::: MATERIAL PROVIDED

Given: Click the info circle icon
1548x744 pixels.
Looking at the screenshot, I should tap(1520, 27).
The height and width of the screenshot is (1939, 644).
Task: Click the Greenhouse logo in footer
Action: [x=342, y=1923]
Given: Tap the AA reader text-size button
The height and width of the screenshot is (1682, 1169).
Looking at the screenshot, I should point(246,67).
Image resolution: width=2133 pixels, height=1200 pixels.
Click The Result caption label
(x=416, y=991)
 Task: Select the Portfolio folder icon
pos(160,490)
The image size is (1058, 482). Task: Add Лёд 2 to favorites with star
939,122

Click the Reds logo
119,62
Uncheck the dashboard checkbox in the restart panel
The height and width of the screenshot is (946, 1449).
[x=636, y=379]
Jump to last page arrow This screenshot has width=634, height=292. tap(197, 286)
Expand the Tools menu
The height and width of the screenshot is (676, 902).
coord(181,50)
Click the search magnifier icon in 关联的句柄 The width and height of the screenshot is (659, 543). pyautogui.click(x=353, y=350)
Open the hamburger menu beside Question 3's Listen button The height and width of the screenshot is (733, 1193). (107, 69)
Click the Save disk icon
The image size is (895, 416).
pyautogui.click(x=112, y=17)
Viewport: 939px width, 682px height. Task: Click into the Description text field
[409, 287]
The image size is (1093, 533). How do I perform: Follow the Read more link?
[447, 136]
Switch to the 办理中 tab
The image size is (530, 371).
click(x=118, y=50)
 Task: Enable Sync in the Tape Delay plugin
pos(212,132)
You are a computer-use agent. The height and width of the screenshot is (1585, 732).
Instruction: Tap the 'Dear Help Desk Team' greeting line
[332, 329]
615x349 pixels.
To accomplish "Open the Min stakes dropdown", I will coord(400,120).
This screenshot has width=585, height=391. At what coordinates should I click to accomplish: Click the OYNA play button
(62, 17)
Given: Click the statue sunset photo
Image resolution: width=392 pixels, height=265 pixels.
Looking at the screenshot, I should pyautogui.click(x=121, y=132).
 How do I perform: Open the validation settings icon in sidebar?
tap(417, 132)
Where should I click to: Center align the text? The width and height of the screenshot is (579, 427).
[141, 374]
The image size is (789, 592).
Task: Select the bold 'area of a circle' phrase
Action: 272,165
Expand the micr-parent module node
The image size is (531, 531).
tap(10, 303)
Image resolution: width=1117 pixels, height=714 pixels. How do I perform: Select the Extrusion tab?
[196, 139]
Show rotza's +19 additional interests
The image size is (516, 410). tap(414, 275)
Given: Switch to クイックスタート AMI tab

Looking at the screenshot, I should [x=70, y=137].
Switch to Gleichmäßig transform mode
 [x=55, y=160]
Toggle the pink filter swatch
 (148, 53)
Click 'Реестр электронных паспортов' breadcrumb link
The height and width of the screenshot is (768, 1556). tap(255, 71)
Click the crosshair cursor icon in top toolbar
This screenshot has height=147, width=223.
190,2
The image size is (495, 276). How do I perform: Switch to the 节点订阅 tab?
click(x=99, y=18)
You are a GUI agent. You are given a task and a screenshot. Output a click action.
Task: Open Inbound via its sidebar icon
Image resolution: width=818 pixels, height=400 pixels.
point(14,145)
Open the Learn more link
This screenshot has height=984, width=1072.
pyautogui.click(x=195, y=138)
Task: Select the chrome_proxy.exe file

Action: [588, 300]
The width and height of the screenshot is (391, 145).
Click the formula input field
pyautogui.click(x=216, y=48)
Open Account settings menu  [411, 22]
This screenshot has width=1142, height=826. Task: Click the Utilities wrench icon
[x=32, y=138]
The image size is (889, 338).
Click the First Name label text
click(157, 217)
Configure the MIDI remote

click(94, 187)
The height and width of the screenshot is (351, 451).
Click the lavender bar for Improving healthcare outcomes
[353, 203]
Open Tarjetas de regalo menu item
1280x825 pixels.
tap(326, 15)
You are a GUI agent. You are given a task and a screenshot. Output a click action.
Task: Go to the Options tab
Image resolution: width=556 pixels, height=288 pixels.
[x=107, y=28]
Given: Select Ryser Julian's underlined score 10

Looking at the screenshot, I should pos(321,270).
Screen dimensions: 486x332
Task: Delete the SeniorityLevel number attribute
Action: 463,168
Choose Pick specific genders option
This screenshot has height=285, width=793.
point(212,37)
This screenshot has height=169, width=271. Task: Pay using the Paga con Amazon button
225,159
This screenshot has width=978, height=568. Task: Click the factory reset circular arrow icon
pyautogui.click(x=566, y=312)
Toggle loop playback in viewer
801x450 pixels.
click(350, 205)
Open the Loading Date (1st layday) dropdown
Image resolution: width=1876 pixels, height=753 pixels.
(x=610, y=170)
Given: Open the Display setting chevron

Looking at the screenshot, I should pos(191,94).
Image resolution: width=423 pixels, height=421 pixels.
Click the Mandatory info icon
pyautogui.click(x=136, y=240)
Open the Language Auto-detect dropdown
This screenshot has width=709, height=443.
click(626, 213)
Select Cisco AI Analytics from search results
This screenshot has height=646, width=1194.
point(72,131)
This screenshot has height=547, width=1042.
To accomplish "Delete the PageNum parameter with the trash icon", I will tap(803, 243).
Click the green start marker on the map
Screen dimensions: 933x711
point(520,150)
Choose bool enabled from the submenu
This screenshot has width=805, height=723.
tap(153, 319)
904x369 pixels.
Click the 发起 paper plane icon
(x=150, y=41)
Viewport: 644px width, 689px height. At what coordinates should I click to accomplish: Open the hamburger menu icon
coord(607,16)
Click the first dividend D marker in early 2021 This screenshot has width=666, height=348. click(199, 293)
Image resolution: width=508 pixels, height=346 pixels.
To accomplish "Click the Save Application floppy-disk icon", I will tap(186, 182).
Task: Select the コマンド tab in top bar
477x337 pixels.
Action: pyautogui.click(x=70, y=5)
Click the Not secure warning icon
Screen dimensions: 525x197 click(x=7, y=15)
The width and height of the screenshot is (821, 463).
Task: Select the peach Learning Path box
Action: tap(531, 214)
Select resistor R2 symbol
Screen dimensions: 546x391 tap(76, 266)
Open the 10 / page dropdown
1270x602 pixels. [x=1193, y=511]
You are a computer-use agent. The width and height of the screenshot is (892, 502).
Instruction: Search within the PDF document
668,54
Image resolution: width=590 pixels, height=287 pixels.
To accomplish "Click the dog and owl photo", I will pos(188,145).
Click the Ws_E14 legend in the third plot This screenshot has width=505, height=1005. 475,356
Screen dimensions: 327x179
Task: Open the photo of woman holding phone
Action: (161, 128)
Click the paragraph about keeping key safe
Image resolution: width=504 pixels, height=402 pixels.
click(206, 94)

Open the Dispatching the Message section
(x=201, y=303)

::::::

## TASK DIRECTIONS
All the data needs repeating. Return it exactly.

## THE COMPLETED TASK
Given: Click the info circle icon
1548x744 pixels.
Looking at the screenshot, I should tap(1520, 27).
The height and width of the screenshot is (1939, 644).
Task: Click the Greenhouse logo in footer
Action: [x=342, y=1923]
Given: Tap the AA reader text-size button
The height and width of the screenshot is (1682, 1169).
Looking at the screenshot, I should point(246,67).
Image resolution: width=2133 pixels, height=1200 pixels.
Click The Result caption label
(x=416, y=991)
 Task: Select the Portfolio folder icon
pos(160,490)
The image size is (1058, 482). Task: Add Лёд 2 to favorites with star
939,122

Click the Reds logo
119,62
Uncheck the dashboard checkbox in the restart panel
The height and width of the screenshot is (946, 1449).
[x=636, y=379]
Jump to last page arrow This screenshot has width=634, height=292. tap(197, 286)
Expand the Tools menu
The height and width of the screenshot is (676, 902).
coord(181,50)
Click the search magnifier icon in 关联的句柄 The width and height of the screenshot is (659, 543). pyautogui.click(x=353, y=350)
Open the hamburger menu beside Question 3's Listen button The height and width of the screenshot is (733, 1193). (107, 69)
Click the Save disk icon
The image size is (895, 416).
pyautogui.click(x=112, y=17)
Viewport: 939px width, 682px height. Task: Click into the Description text field
[409, 287]
The image size is (1093, 533). How do I perform: Follow the Read more link?
[447, 136]
Switch to the 办理中 tab
The image size is (530, 371).
click(x=118, y=50)
 Task: Enable Sync in the Tape Delay plugin
pos(212,132)
You are a computer-use agent. The height and width of the screenshot is (1585, 732).
Instruction: Tap the 'Dear Help Desk Team' greeting line
[332, 329]
615x349 pixels.
To accomplish "Open the Min stakes dropdown", I will coord(400,120).
This screenshot has width=585, height=391. At what coordinates should I click to accomplish: Click the OYNA play button
(62, 17)
Given: Click the statue sunset photo
Image resolution: width=392 pixels, height=265 pixels.
Looking at the screenshot, I should pyautogui.click(x=121, y=132).
 How do I perform: Open the validation settings icon in sidebar?
tap(417, 132)
Where should I click to: Center align the text? The width and height of the screenshot is (579, 427).
[141, 374]
The image size is (789, 592).
Task: Select the bold 'area of a circle' phrase
Action: 272,165
Expand the micr-parent module node
The image size is (531, 531).
tap(10, 303)
Image resolution: width=1117 pixels, height=714 pixels. How do I perform: Select the Extrusion tab?
[196, 139]
Show rotza's +19 additional interests
The image size is (516, 410). tap(414, 275)
Given: Switch to クイックスタート AMI tab

Looking at the screenshot, I should [x=70, y=137].
Switch to Gleichmäßig transform mode
 [x=55, y=160]
Toggle the pink filter swatch
 (148, 53)
Click 'Реестр электронных паспортов' breadcrumb link
The height and width of the screenshot is (768, 1556). tap(255, 71)
Click the crosshair cursor icon in top toolbar
This screenshot has height=147, width=223.
190,2
The image size is (495, 276). How do I perform: Switch to the 节点订阅 tab?
click(x=99, y=18)
You are a GUI agent. You are given a task and a screenshot. Output a click action.
Task: Open Inbound via its sidebar icon
Image resolution: width=818 pixels, height=400 pixels.
point(14,145)
Open the Learn more link
This screenshot has height=984, width=1072.
pyautogui.click(x=195, y=138)
Task: Select the chrome_proxy.exe file

Action: [588, 300]
The width and height of the screenshot is (391, 145).
Click the formula input field
pyautogui.click(x=216, y=48)
Open Account settings menu  [411, 22]
This screenshot has width=1142, height=826. Task: Click the Utilities wrench icon
[x=32, y=138]
The image size is (889, 338).
Click the First Name label text
click(157, 217)
Configure the MIDI remote

click(94, 187)
The height and width of the screenshot is (351, 451).
Click the lavender bar for Improving healthcare outcomes
[353, 203]
Open Tarjetas de regalo menu item
1280x825 pixels.
tap(326, 15)
You are a GUI agent. You are given a task and a screenshot. Output a click action.
Task: Go to the Options tab
Image resolution: width=556 pixels, height=288 pixels.
[x=107, y=28]
Given: Select Ryser Julian's underlined score 10

Looking at the screenshot, I should pos(321,270).
Screen dimensions: 486x332
Task: Delete the SeniorityLevel number attribute
Action: 463,168
Choose Pick specific genders option
This screenshot has height=285, width=793.
point(212,37)
This screenshot has height=169, width=271. Task: Pay using the Paga con Amazon button
225,159
This screenshot has width=978, height=568. Task: Click the factory reset circular arrow icon
pyautogui.click(x=566, y=312)
Toggle loop playback in viewer
801x450 pixels.
click(350, 205)
Open the Loading Date (1st layday) dropdown
Image resolution: width=1876 pixels, height=753 pixels.
(x=610, y=170)
Given: Open the Display setting chevron

Looking at the screenshot, I should pos(191,94).
Image resolution: width=423 pixels, height=421 pixels.
Click the Mandatory info icon
pyautogui.click(x=136, y=240)
Open the Language Auto-detect dropdown
This screenshot has width=709, height=443.
click(626, 213)
Select Cisco AI Analytics from search results
This screenshot has height=646, width=1194.
point(72,131)
This screenshot has height=547, width=1042.
To accomplish "Delete the PageNum parameter with the trash icon", I will tap(803, 243).
Click the green start marker on the map
Screen dimensions: 933x711
point(520,150)
Choose bool enabled from the submenu
This screenshot has width=805, height=723.
tap(153, 319)
904x369 pixels.
Click the 发起 paper plane icon
(x=150, y=41)
Viewport: 644px width, 689px height. At what coordinates should I click to accomplish: Open the hamburger menu icon
coord(607,16)
Click the first dividend D marker in early 2021 This screenshot has width=666, height=348. click(199, 293)
Image resolution: width=508 pixels, height=346 pixels.
To accomplish "Click the Save Application floppy-disk icon", I will tap(186, 182).
Task: Select the コマンド tab in top bar
477x337 pixels.
Action: pyautogui.click(x=70, y=5)
Click the Not secure warning icon
Screen dimensions: 525x197 click(x=7, y=15)
The width and height of the screenshot is (821, 463).
Task: Select the peach Learning Path box
Action: tap(531, 214)
Select resistor R2 symbol
Screen dimensions: 546x391 tap(76, 266)
Open the 10 / page dropdown
1270x602 pixels. [x=1193, y=511]
You are a computer-use agent. The width and height of the screenshot is (892, 502).
Instruction: Search within the PDF document
668,54
Image resolution: width=590 pixels, height=287 pixels.
To accomplish "Click the dog and owl photo", I will pos(188,145).
Click the Ws_E14 legend in the third plot This screenshot has width=505, height=1005. 475,356
Screen dimensions: 327x179
Task: Open the photo of woman holding phone
Action: (161, 128)
Click the paragraph about keeping key safe
Image resolution: width=504 pixels, height=402 pixels.
click(206, 94)

Open the Dispatching the Message section
(x=201, y=303)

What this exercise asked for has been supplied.